Delphine Ernotte attaque "CNews, chaine d'extrême-droite" mais passe sous silence le militantisme de France Inter (image : France inter)
Delphine Ernotte attaque "CNews, chaine d'extrême-droite" mais passe sous silence le militantisme de France Inter (image : France inter)

La présidente de France Télévisions, Delphine Ernotte Cunci, a choisi d’attaquer frontalement CNews. Dans une interview au Monde publiée ce jeudi, elle a accusé la chaîne d’information de Vincent Bolloré d’être « une chaîne d’extrême droite » et « un média d’opinion ». Une déclaration inédite dans la bouche d’une dirigeante d’entreprise publique, et qui intervient en plein conflit entre l’audiovisuel public et le groupe Bolloré.

Ces propos contrastent avec la réalité de l’audiovisuel public, qui n’est pas épargné par les accusations de partialité. Radio France, la soeur de France télévision, et en particulier France Inter, donne chaque matin la parole à des chroniqueurs aux positions ouvertement marquées à gauche, voire à l’extrême gauche. Charline Vanhoenacker, Sonia Devillers ou encore Nicolas Demorand, ancien de Libération, assument régulièrement des prises de position militantes dans leurs billets d’humeur ou dans le ton de leur journalisme. Or, ces programmes sont financés par l’argent des Français.
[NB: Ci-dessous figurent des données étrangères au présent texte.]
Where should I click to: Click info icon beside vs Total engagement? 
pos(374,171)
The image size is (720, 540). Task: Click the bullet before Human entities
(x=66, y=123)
Delphine Ernotte et Sibyle Veil, présidente de Radio France, ont été auditionnées mercredi par l’Arcom après la polémique dite « Legrand-Cohen », du nom des deux journalistes du service public filmés en pleine discussion avec des responsables socialistes. Pris la main dans le sac, ils discutaient de la meilleure stratégie pour faire gagner la gauche, relançant les accusations de collusion politique.

Pour la patronne de France Télévisions, l’offensive de CNews et d’Europe 1, deux médias du groupe Bolloré, viserait à « réclamer la privatisation » de l’audiovisuel public et à « en finir avec son indépendance ». Mais en désignant CNews comme « chaîne d’extrême droite », Delphine Ernotte prend le risque d’attiser encore un peu plus le bras de fer entre médias privés et service public, à moins de deux ans de la présidentielle de 2027.

Une différence de nature

L’accusation apparaît d’autant plus contestable que CNews, comme toute chaîne privée, vit de ses téléspectateurs et de ses annonceurs, et assume un ton éditorial tourné vers le débat. L’audiovisuel public, lui, est financé directement par l’impôt des Français, y compris de ceux qui ne partagent pas les opinions régulièrement exprimées par ses animateurs et éditorialistes. De quoi nourrir le sentiment d’un double standard : attaquer CNews pour son orientation, tout en taisant les penchants assumés de France Inter.